Non-markup income registered a growth of 41% and reported a base of Rs. 20.25 billion against Rs. 14.38 billion in the corresponding period last year. The contribution from foreign exchange line, debit cards, trade business and home remittances remained strong during the period.

Despite exceptionally high inflation, impact of currency devaluation and continued investments in human resources, branch network and technological upgradation, operating expenses of the Bank were recorded at Rs. 30.52 billion, growing by a modest 16% year on year, while the cost to income ratio significantly improved to 37.3% from 42.5% reported in corresponding period last year.
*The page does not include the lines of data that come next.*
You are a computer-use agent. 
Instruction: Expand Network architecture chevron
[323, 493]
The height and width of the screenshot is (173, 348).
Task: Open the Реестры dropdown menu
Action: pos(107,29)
Proactive monitoring and recovery efforts led to a net provision reversal against non-performing loans (NPLs) which aggregated to Rs. 1,883 million for the period under review. Persistent focus on maintaining a robust risk management framework encompassing structured assessment models, effective pre-disbursement evaluation tools and an array of post disbursement monitoring systems has enabled MCB to effectively manage its credit risk. The Non-performing loan (NPL) base of the Bank was reported at Rs. 52.47 billion. The Bank has not taken FSV benefit in calculation of specific provision against its NPLs. The coverage and infection ratios of the Bank were reported at 85.14% and 8.37%, respectively.

On the financial position side, the total asset base of the Bank grew by 5.4% and was reported at Rs. 2,076 billion. Gross advances registered a slight decline of Rs. 9 billion (-1%), whereas the consumer lending book grew by Rs. 4.8 billion (+12%).

During the period under review, MCB’s strategic objective of achieving growth in no-cost current account base was reinforced by an uncertain and volatile interest rate scenario, leading to persistent re-pricing gaps between the earning assets and liabilities. Hence, the Bank registered a growth of 21% in non-remunerative deposits to close the period at Rs. 680.33 billion. CASA mix was reported at an industry leading level of 93.73% which reflects customer loyalty earned by the Bank over 75 years through sustained provision of quality services.

MCB attracted home remittance inflows of USD 2,666 million, during the period under review with market share of 11.5% as an active participant in SBP’s cause for improving flow of remittances into the country through banking channels.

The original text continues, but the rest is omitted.